Reckoning with Statistics

“There are three kinds of lies,” wrote Mark Twain, “lies, damned lies, and statistics.”

But “the worst lies,” said Richard Bach, author of Jonathan Livingston Seagull, “are the lies we tell ourselves.”

I am brought to these thoughts by the pending retirement of my friend Phil Pepper. Mostly renowned as the “state economist,” our Dr. Phil has been a man of few lies and many statistics. That such a man weathered stormy, dissembling Mississippi politics so long is a worthy legacy.

Phil would argue that we ignore hard statistics at our own peril. Inconstant politicians would choose to believe things would be, eh, different than Phil projected.

So, let’s look at some statistics.

For the last half of the 20th Century, manufacturing served as our major economic engine. From 1969 to 1989, one of every five jobs was in manufacturing. No longer. By 2007, just over one in ten jobs was in manufacturing. Since manufacturing jobs have been falling while non-manufacturing jobs have not, the ratio is likely worse now. (Bureau of Economic Analysis stats lag by two years.)

For the past ten years, state employment statistics show the government and service sectors have been our growth engines, particularly healthcare. From 2001 through April of this year, healthcare and social assistance jobs increased 25% while manufacturing fell 32%. Government jobs grew by 6% and now total more than manufacturing and healthcare jobs combined. In fact, nearly one in every four jobs as measured by the Mississippi Department of Employment Security is now a government job. By the way, retail jobs fell 7% over the decade and remain below manufacturing jobs in number.

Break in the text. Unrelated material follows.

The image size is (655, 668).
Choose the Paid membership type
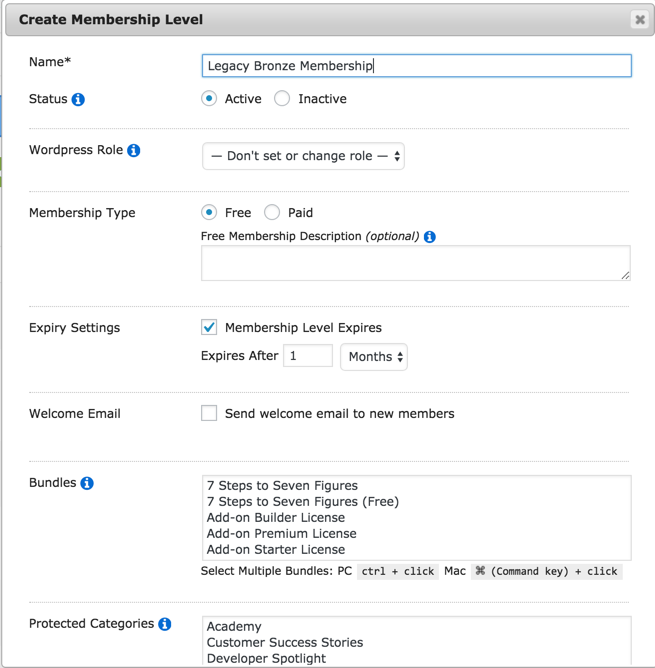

Meanwhile, our population is aging. The 2000 Census showed about one in eight persons was age 65 or older. The 2010 Census will likely put that ratio to about one in six.

Other demographics continue to change. The ratio of white-alone (a Census definition) population to total population continues to decline, while black-alone slowly increases and Hispanic population surges. White-alone population was 62% of the population in 2000 and is projected to be below 60% in this Census.

And so?

Reckon rural supervisors and mayors in our mostly rural state should broaden their development efforts beyond manufacturing jobs? Reckon the aging population has any connection to healthcare job increases or growing Medicaid costs? Reckon we should look at hospitals and clinics as economic engines like we have manufacturers and provide them incentives rather than higher taxes? Reckon the growing ratio of government jobs should be of concern? Reckon redistricting will result in any Hispanic majority districts?

“Statistics lie in wait for the birdbrained.” That’s my Pepper twist on Twain’s quote.

Thanks for the decades of service, Phil.